Land, forests and water are being captured for a range of purposes: industrial agriculture, tree plantations, hydropower, extractive industry, tourism, physical infrastructure, real estate/property development, Special Economic Zones (SEZs), economic corridors and quite simply, for financial profit through the construction of new markets. Within months, bio-diverse landscapes and eco-systems are transformed into rubber, oil palm or cassava plantations, gated townships or dam reservoirs, amidst which, stretches of forest or wetlands may be earmarked as protected areas and used to generate ‘green’ revenue streams.  Local populations rarely benefit from these changing landscapes and new markets. For the most part, they lose their livelihoods, homes, cultures, identities and access to natural food cupboards; they are forcibly evicted, relocated, and pushed into precarious, low paid waged labor. (1)

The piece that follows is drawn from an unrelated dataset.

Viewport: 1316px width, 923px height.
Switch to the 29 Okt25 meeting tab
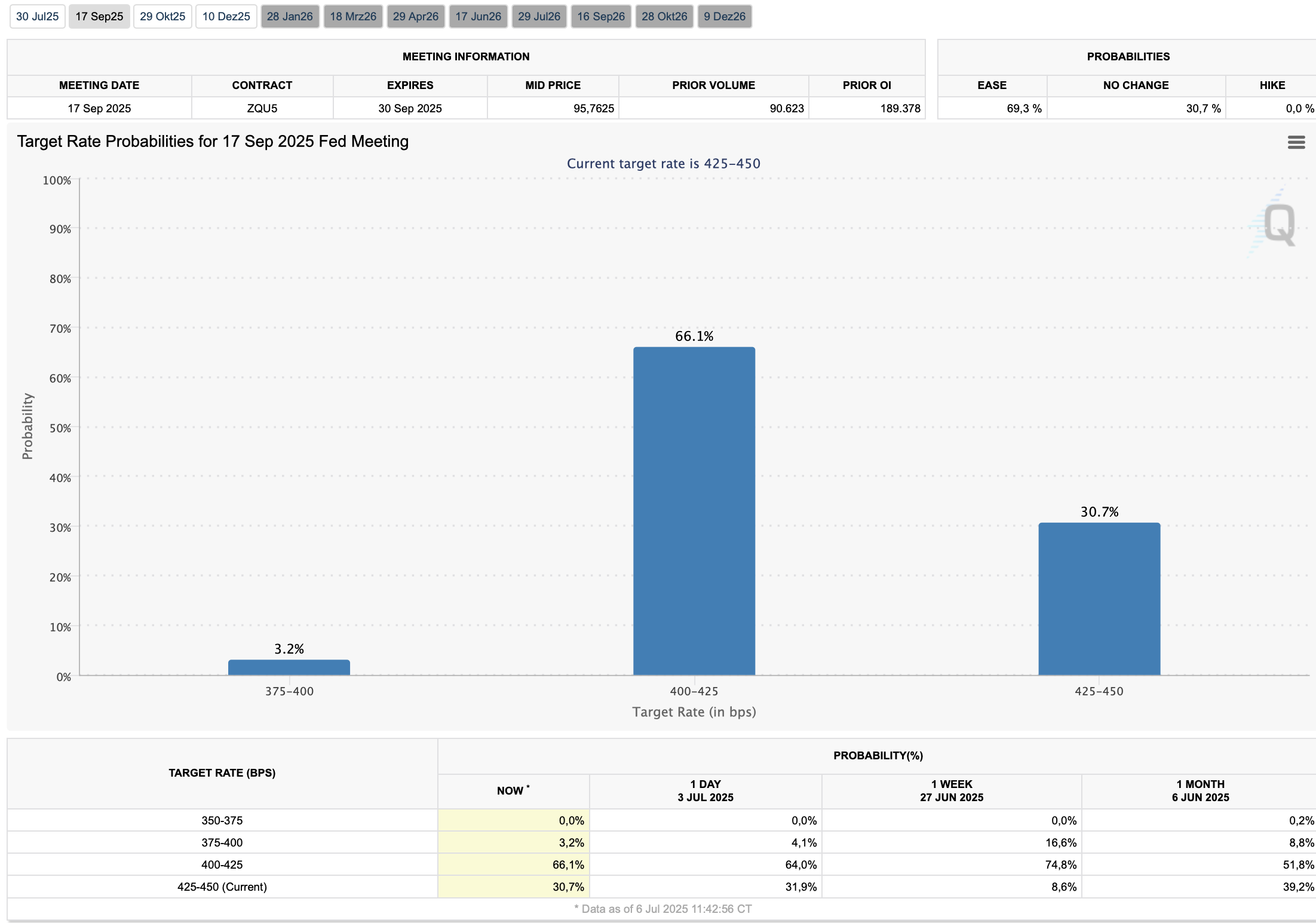point(162,17)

Land concentration is higher now than it has ever been, where many of the landowners are politically connected elites, as in the Philippines, Cambodia, Lao PDR, Malaysia, Pakistan, India and Indonesia. In the past 10 to 15 years, governments across Asia have been proceeding with a raft of legislative changes to remove the few protections that small-scale farmers and fisherfolk, indigenous peoples and forest dwellers have traditionally enjoyed, leaving them vulnerable to the takeover of their lands by state and corporate enterprises for large-scale industrial farming, extractive industries, infrastructure development, and ‘economic corridors’. (2) The changes differ from country to country, but they are all designed to make it easier for companies to acquire large areas of land that are used by local communities and extract timber, minerals, water and other natural wealth with few regulatory checks.

Many policy makers argue that land acquisition by the state is necessary to ensure development and economic growth. Indonesia and India are issuing laws allowing land acquisition for large mega-projects using the justification of national development and public interest. In Thailand, the Forestry Master Plan (FMP) is the latest in a long line of attempts to expand monoculture tree plantations in the country. Issued in June 2014 by Thailand’s Internal Security Operations Command and the Ministry of Natural Resources and Environment, the FMP permits concessions to private companies for tree plantations in forest areas, putting communities living and farming in these forests at risk of forced relocation. (3) The Cambodian Government converts state public land to state private land and deems community forests “degraded forests” at whim to grant long term economic concessions to corporations in these lands.